Begitu pun merek Muhammadiyah karena kelasnya branded, siapa pun yang berada dalam komunitas brand Muhammadiyah akan merasakan terhormat, gagah, dan tidak disadari tiba tiba naik kelas status sosialnya.
Namun jangan salah, bahwa merek yang masuk katagori branded akan terus bertahan sepanjang masa. Tidak juga. Liat saja brand Coca-Cola, yang tadinya sangat dominan di market dan menjadi simbol kebanggaan bagi siapa pun yang meminum soft drink tersebut, kini masyarakat tidak lagi menjadikannya sebagai pilihan utama.
Begitu pula merek-merek mobil yang sebelumnya sangat didominasi brand-brand Jepang, kini perilaku masyarakat mulai berani beralih ke brand non-Jepang. Bahkan vehicle utama yang menjadi fasilitas antarjemput para pemimpin dunia yang hadir di even G-20 di Bali, tidak lagi brand Jepang, tetapi brand Korea; Hyundai.
Hal yang sama kini juga dialami brand Starbuck Coffee, di mana masyarakat tidak lagi menjadikan kedainya sebagai tujuan utama para peminum kopi, karena masyarakat sudah mendapatkan banyak pilihan kedai-kedai kopi lain yang lebih menarik dalam berbagai perspektif. Masih banyak brand lagi yang sebelumnya masuk jajaran branded seperti merek Adidas, Seven Eleven (7-Eleven), Fuji Film kini meredup bahkan hilang di market.

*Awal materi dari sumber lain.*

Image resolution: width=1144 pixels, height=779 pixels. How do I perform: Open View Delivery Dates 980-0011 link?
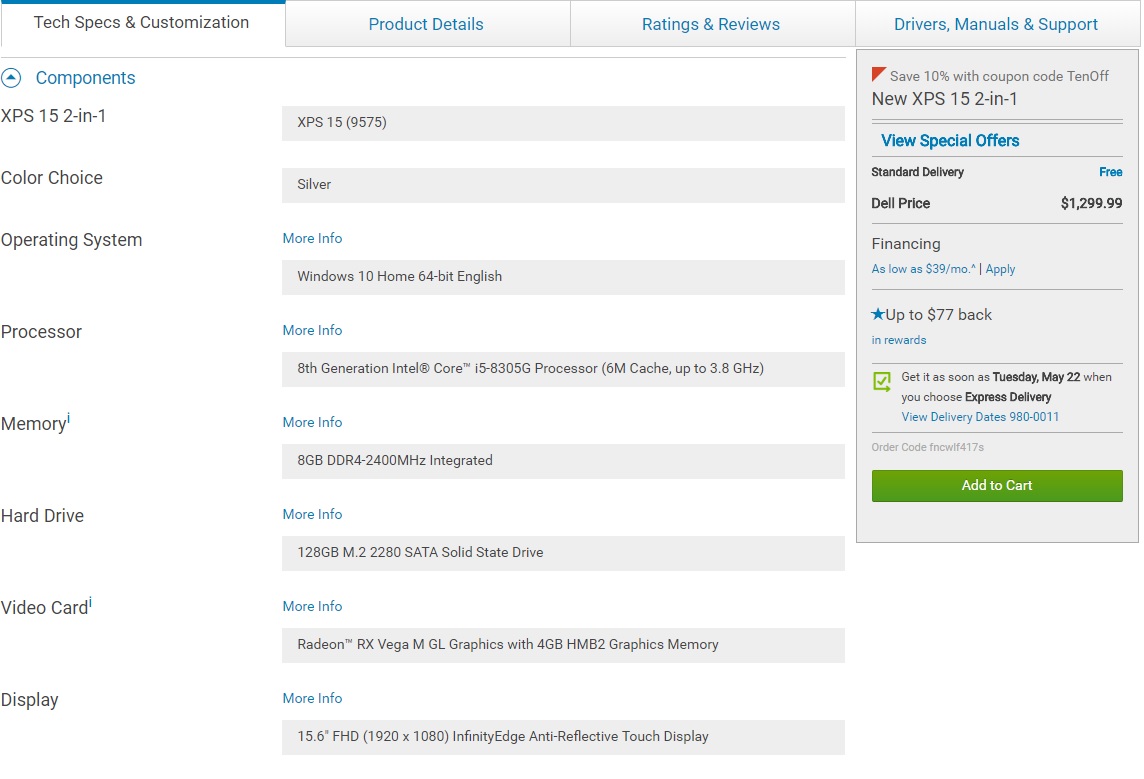[980, 417]
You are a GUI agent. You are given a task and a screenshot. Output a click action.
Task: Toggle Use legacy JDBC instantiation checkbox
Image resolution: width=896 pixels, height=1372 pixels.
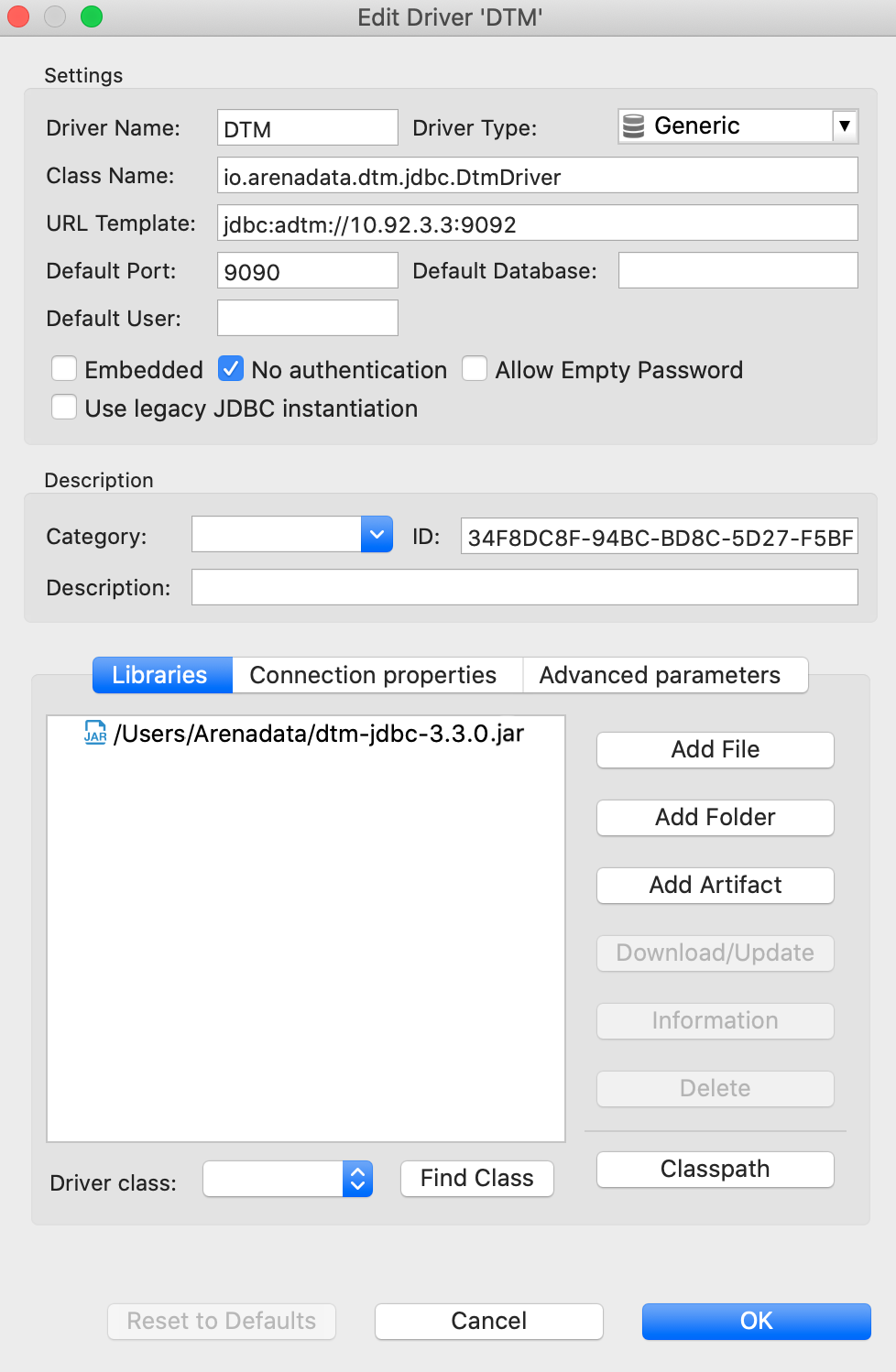click(64, 408)
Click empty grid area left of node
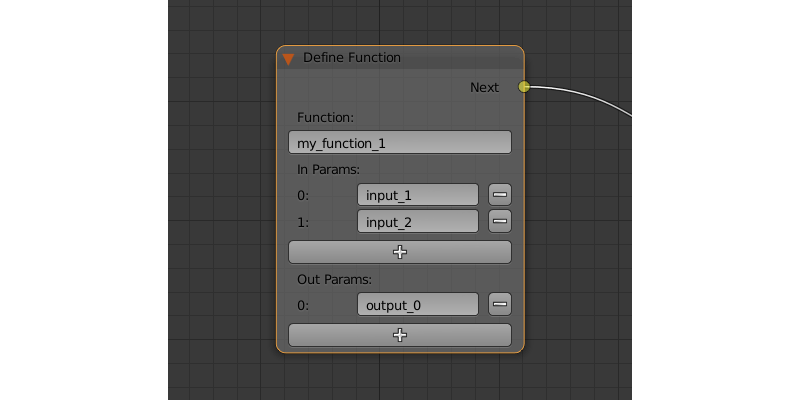800x400 pixels. point(220,200)
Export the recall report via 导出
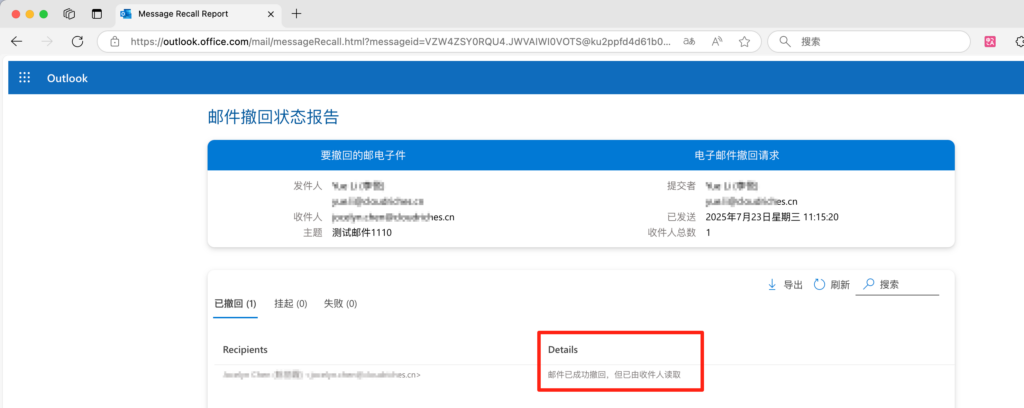This screenshot has width=1024, height=408. click(785, 285)
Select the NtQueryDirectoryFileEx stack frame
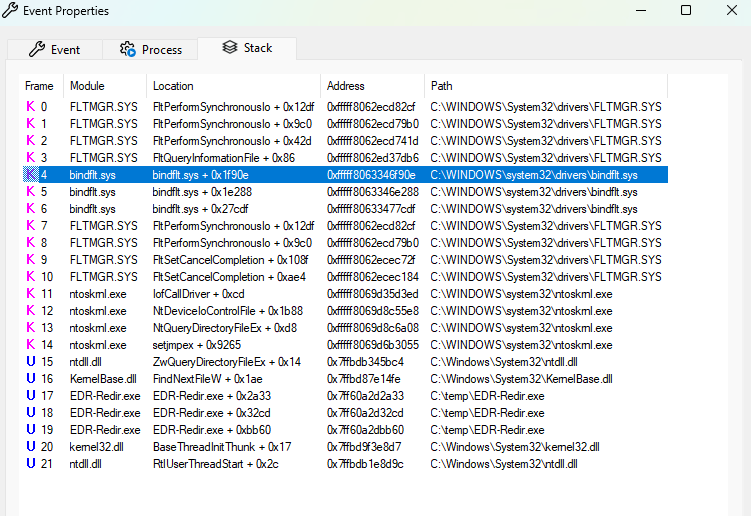 224,328
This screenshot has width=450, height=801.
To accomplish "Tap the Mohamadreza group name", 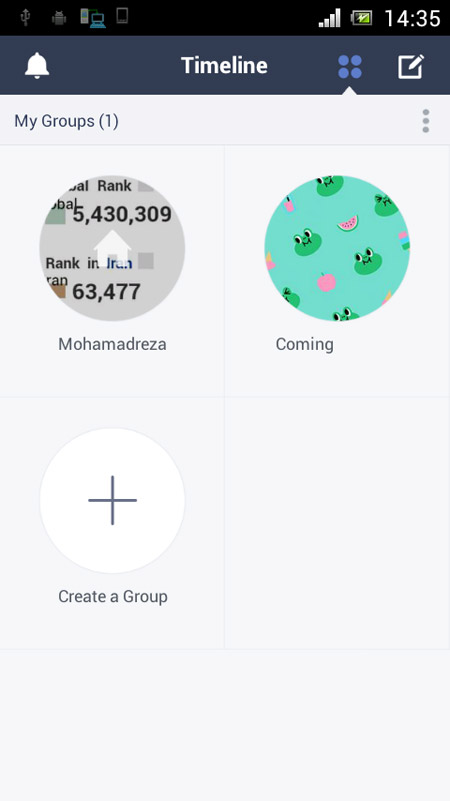I will [112, 344].
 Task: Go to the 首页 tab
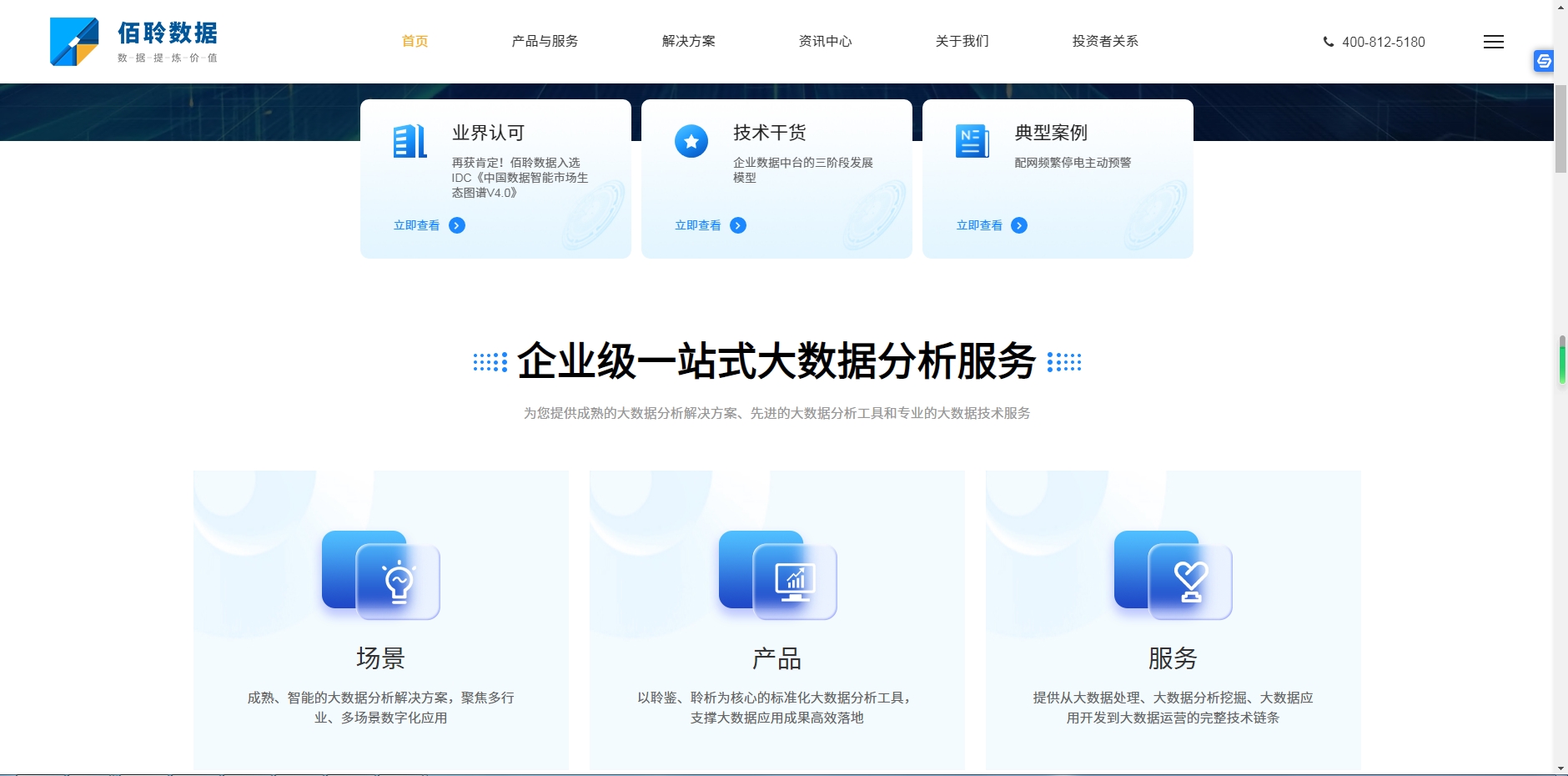click(x=415, y=41)
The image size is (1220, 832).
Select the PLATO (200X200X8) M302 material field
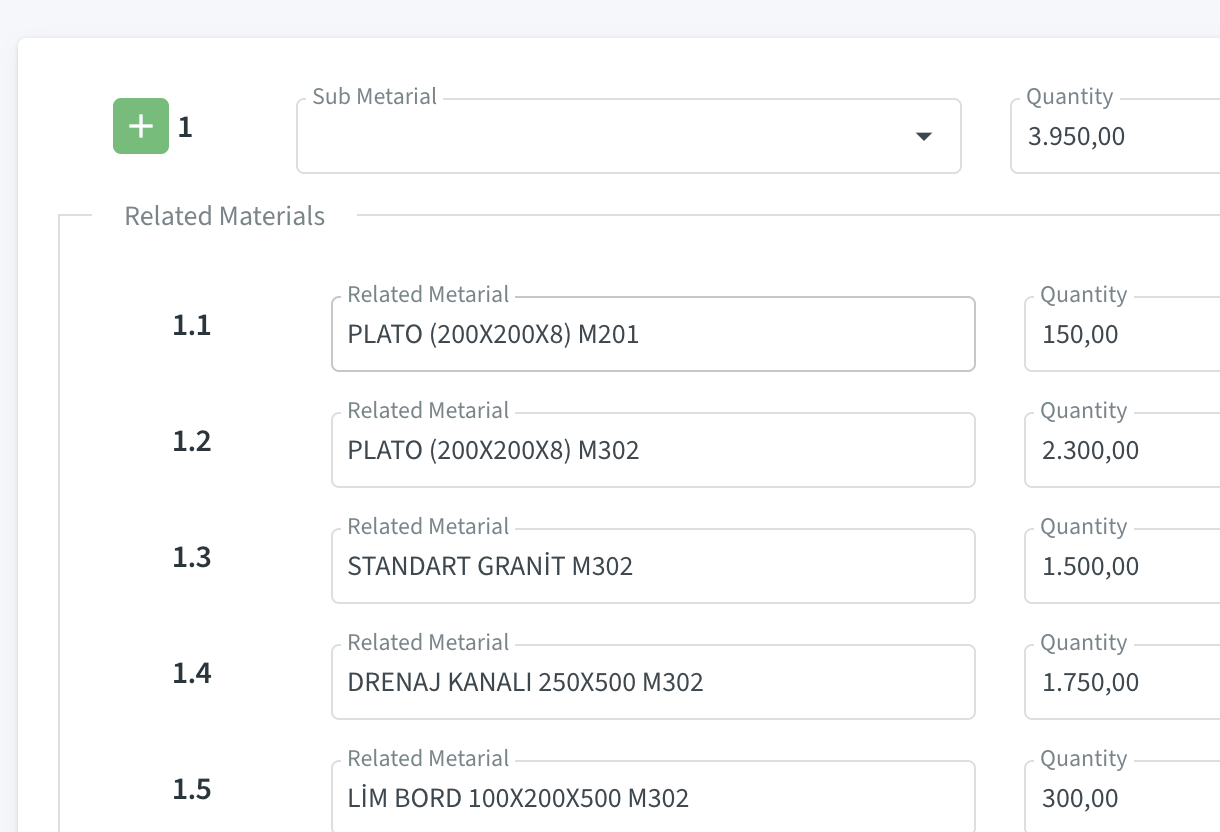pyautogui.click(x=653, y=450)
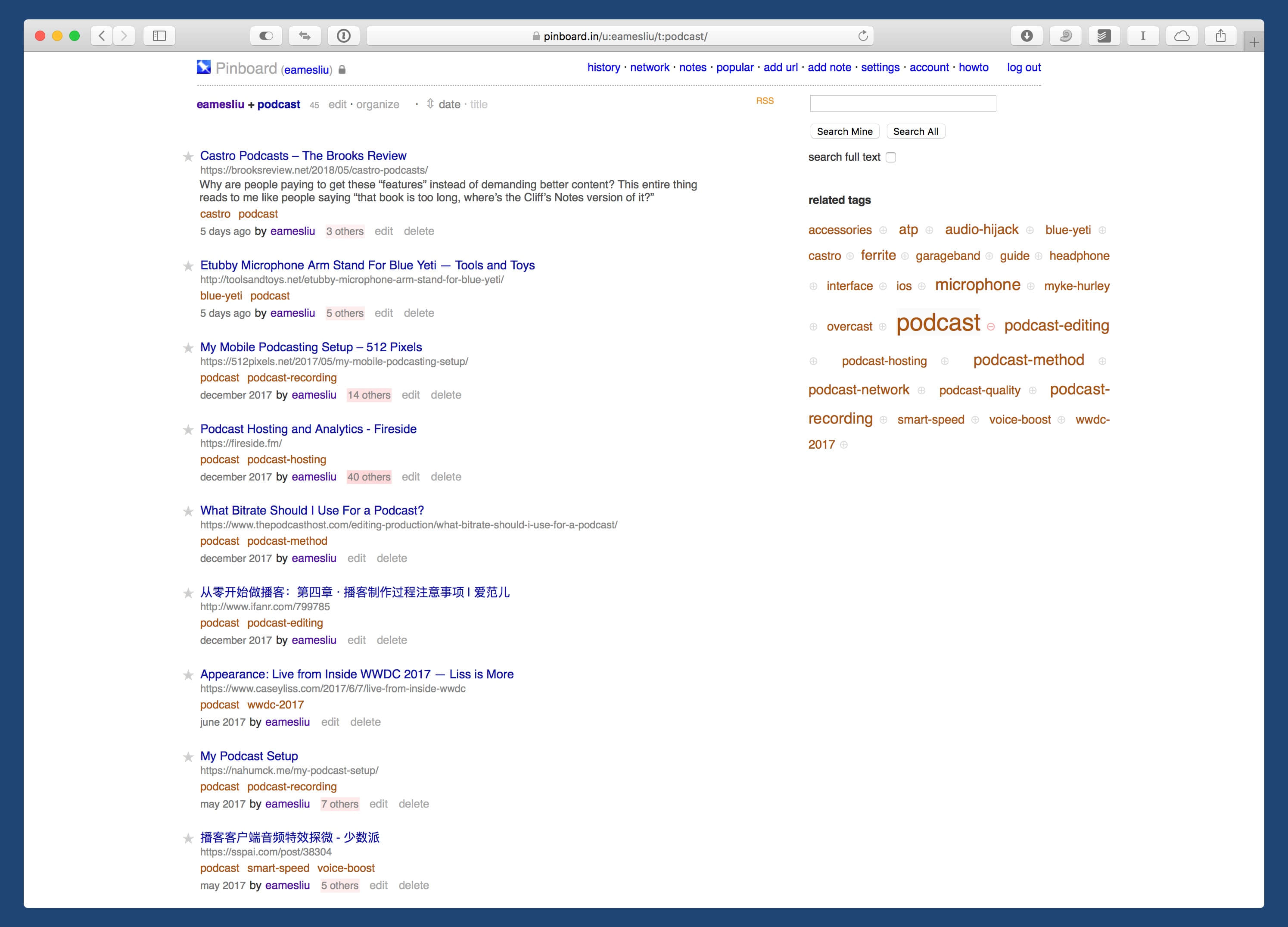Expand the '14 others' saved list
Image resolution: width=1288 pixels, height=927 pixels.
point(369,395)
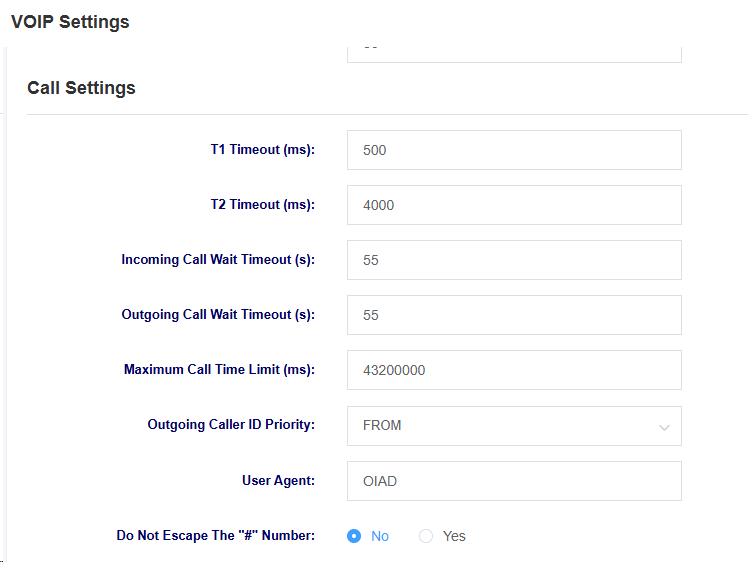The width and height of the screenshot is (748, 562).
Task: Click the partially visible field above Call Settings
Action: pyautogui.click(x=514, y=54)
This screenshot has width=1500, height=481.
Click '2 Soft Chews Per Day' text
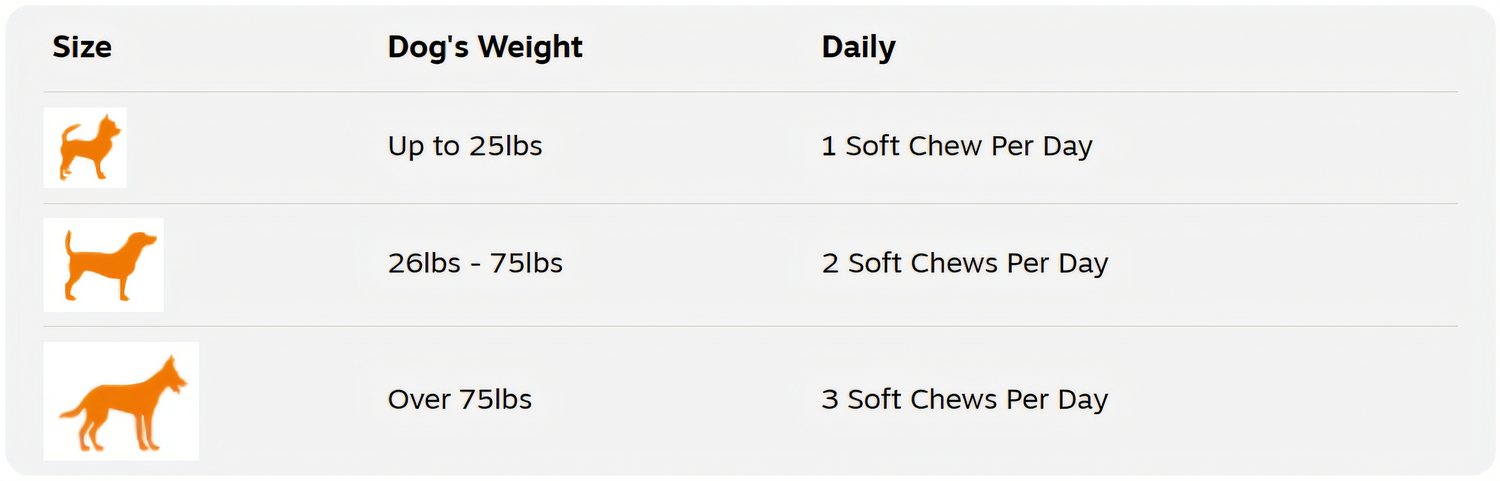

Bagaimana brand Muhammadiyah? Tentu pertanyaan ini kembali kepada para kreator Muhammadiyah. Apakah para kreatornya bisa mempertahankan brand tersebut tetap berada di level atas seperti halnya beberapa merek lain (Louis Vuitton, Gucci, Prada, Mercy, BMW, Rolex) yang berhasil mendoktrin masyarakat harus menggunakan mereknya. Tentu Muhammadiyah perlu lebih terbuka dan jernih melihat perkembangan kemajuan yang terjadi Indonesia dan juga global.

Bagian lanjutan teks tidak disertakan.